Keep in mind that this strategy has at least one significant drawback: in many cases, users cannot further customize the behavior of f by defining further specializations of the exported function f. Instead, they have to define specializations for the internal methods _fA and _fB, which blurs the lines between exported and internal methods.
Abstract containers and element types
Whenever possible, try to avoid defining methods that dispatch specific types of abstract container elements. Examples:
-(A::AbstractArray{T}, b::Date) where {T<:Date}it causes ambiguity for anyone who defines the method.
-(A::MyArrayType{T}, b::T) where {T}The best approach is not to define each of these methods, but to use the universal method -(A::AbstractArray, b) and implement it using universal calls (such as similar and -) that correctly handle each container type and element type individually. This is just a more complicated version of the recommendation regarding orthogonalization methods.
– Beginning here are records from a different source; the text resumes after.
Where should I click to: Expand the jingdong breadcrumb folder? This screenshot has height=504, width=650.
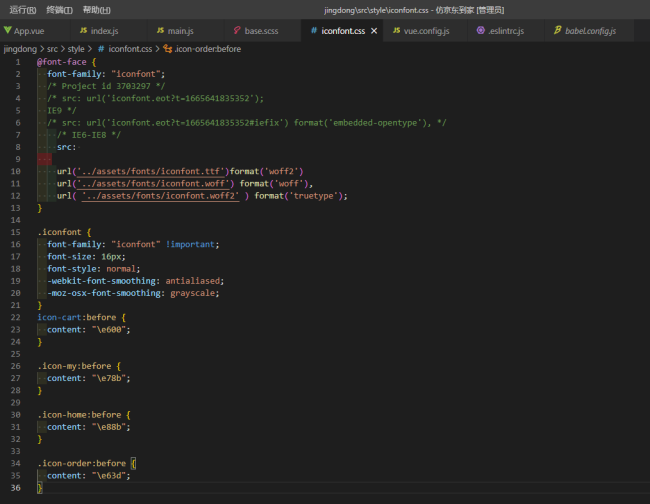coord(21,47)
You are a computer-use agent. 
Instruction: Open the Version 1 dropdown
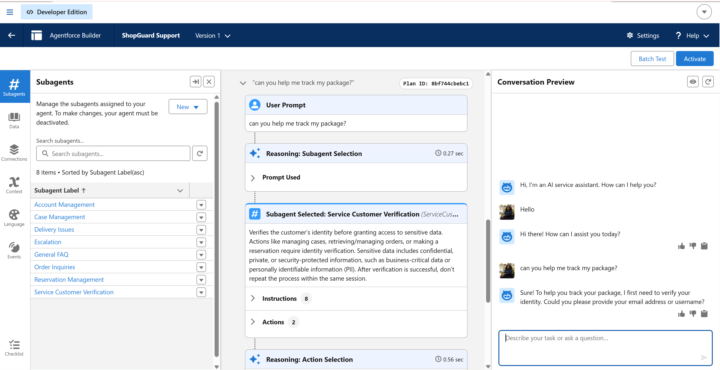213,35
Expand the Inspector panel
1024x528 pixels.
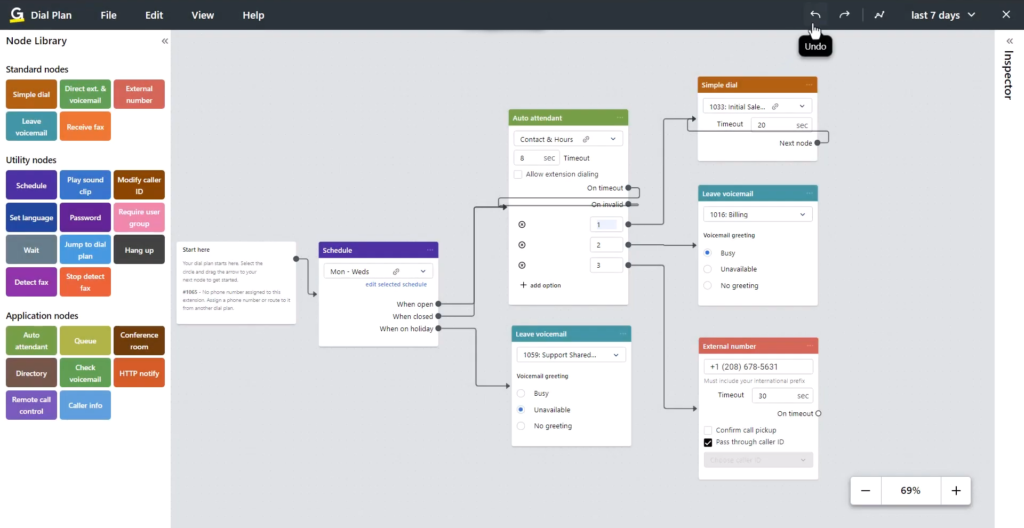[1009, 41]
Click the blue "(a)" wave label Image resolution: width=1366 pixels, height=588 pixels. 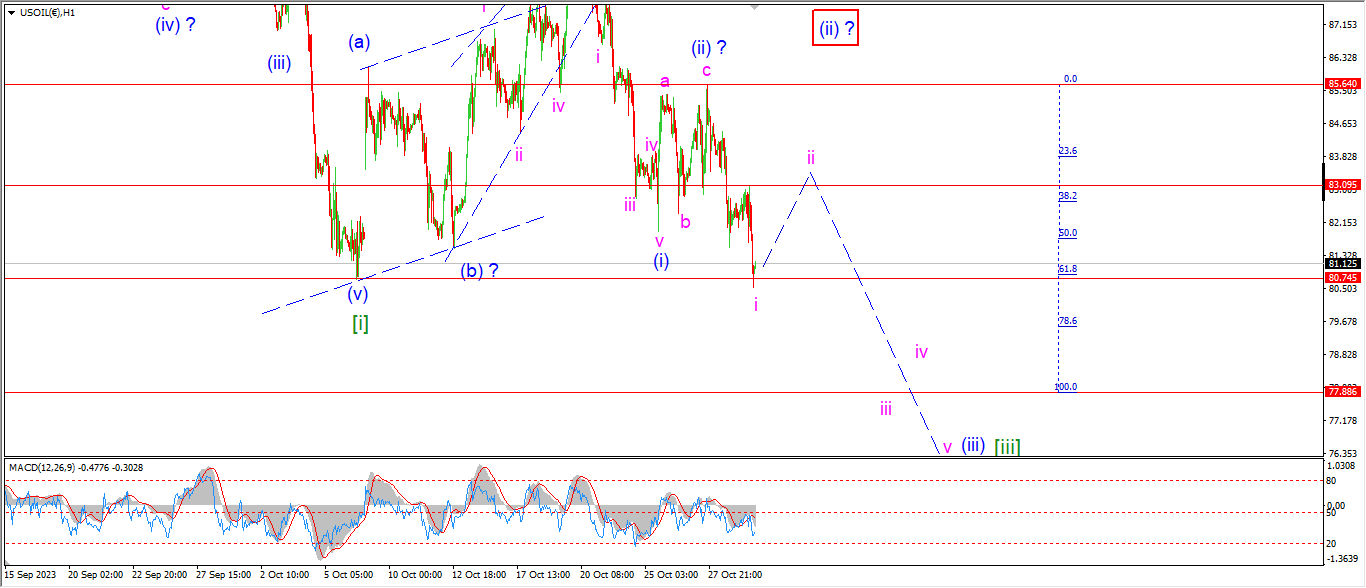click(x=360, y=43)
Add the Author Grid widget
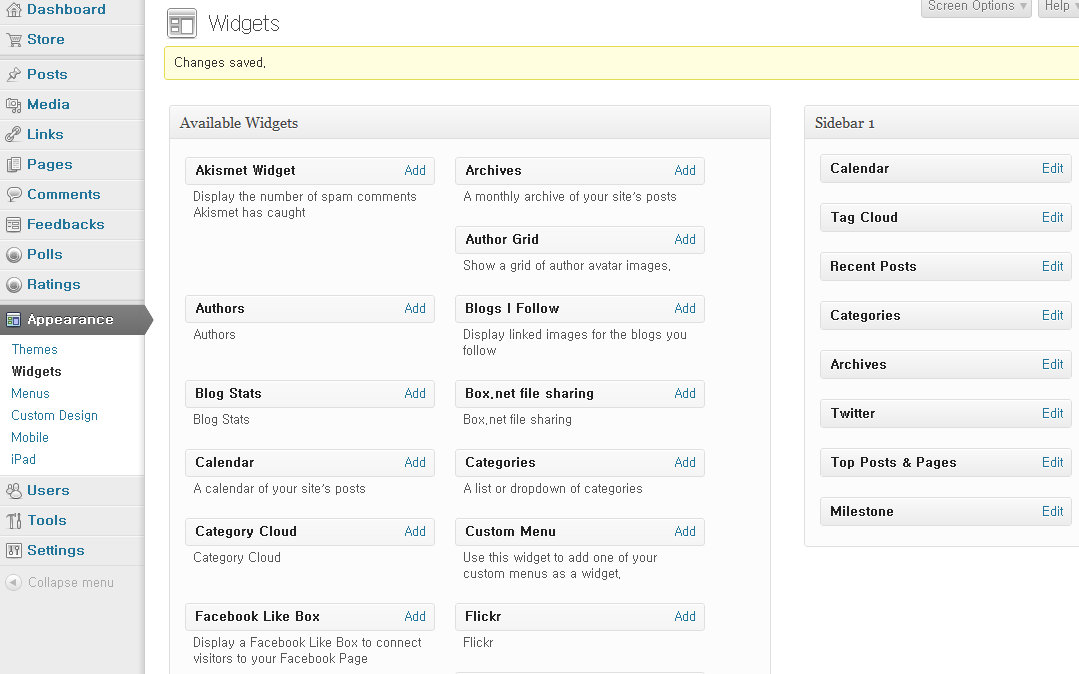The width and height of the screenshot is (1079, 674). click(685, 240)
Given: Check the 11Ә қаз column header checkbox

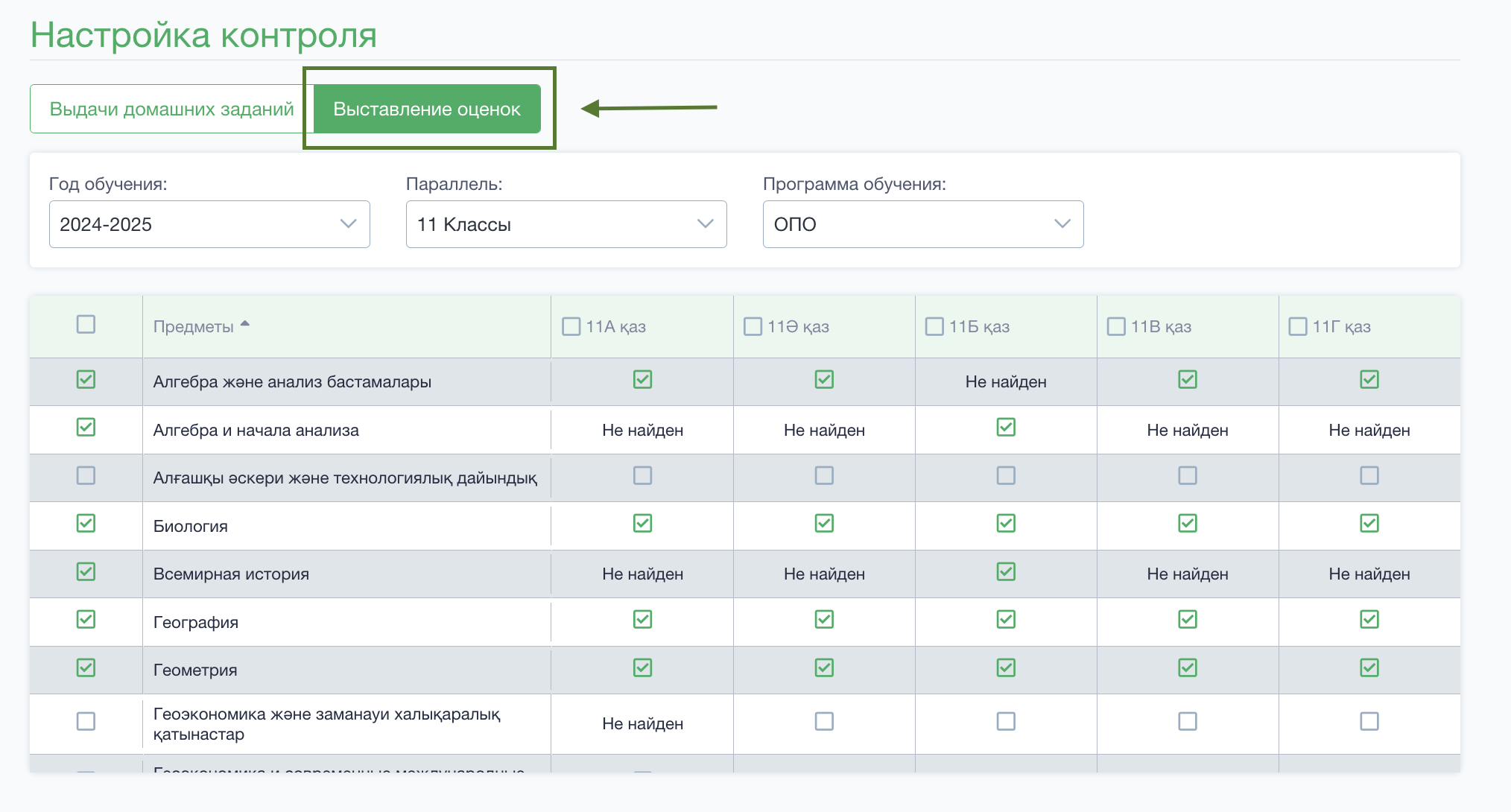Looking at the screenshot, I should pos(753,326).
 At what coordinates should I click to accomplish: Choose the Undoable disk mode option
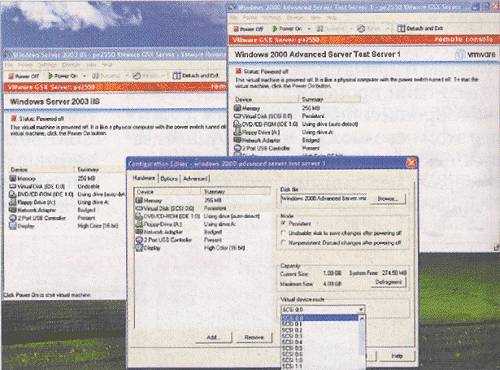(284, 233)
When this approach is not possible, it may be worth organizing a discussion with other developers about the resolution of ambiguity. The fact that one method was defined first does not necessarily mean that it cannot be changed or decommissioned. As a last resort, one of the developers can determine a temporary solution.,
-(A::MyArrayType{T}, b::Date) where {T<:Date} = ...which removes the ambiguity directly.
A complex "cascade" method with default arguments
If you define a "cascading" method that provides default values, be careful when discarding any arguments that match potential default values. For example, suppose you are writing a digital filtering algorithm, and you have a method that processes the boundaries of a signal by applying padding:
function myfilter(A, kernel, ::Replicate)
Apadded = replicate_edges(A, size(kernel))
myfilter(Apadded, kernel) # теперь выполняется «реальное» вычисление
endThis will disrupt the execution of the default filling method.:
myfilter(A, kernel) = myfilter(A, kernel, Replicate()) # реплицирует границу по умолчаниюTogether, these two methods create an infinite recursion in which A is constantly increasing.
The best option would be to define the call hierarchy as follows:
struct NoPad end # указывает, что заполнение не требуется или что оно уже применено
myfilter(A, kernel) = myfilter(A, kernel, Replicate()) # default limit conditions
function myfilter(A, kernel, ::Replicate)
Apadded = replicate_edges(A, size(kernel))
myfilter(Apadded, kernel, NoPad()) # specifies new limit conditions
end
# here are other filling methods
function myfilter(A, kernel, ::NoPad)
# This is the "real" implementation
of the end kernel calculation'NoPad` is specified in the same argument position as any other type of padding, so the dispatch hierarchy remains well organized with less chance of ambiguity. Moreover, it extends the "public" interface of myfilter: a user who wants to explicitly control the filling can call the 'NoPad` option directly.
Defining methods in the local area
You can define methods in local area, for example:
julia> function f(x)
g(y::Int) = y + x
g(y) = y - x
g
end
f (generic function with 1 method)
julia> h = f(3);
julia> h(4)
7
julia> h(4.0)
1.0However, local methods should not be defined conditionally or depending on the order of execution, for example:
function f2(inc)
if inc
g(x) = x + 1
else
g(x) = x - 1
end
end
function f3()
function g end
return g
g() = 0
endsince it will be unclear which function will eventually be defined. In the future, such a definition of local methods may be considered an error.
In such cases, use anonymous functions.:
function f2(inc)
g = if inc
x -> x + 1
else
x -> x - 1
end
endobj.meth(arg1,arg2), the obj object "receives" the method call and is implicitly passed to the method through the this keyword, rather than as an explicit method argument. When the current object is this it is the recipient of the method call, and it can be omitted altogether by writing only meth(arg1,arg2), where this is meant as the receiving object.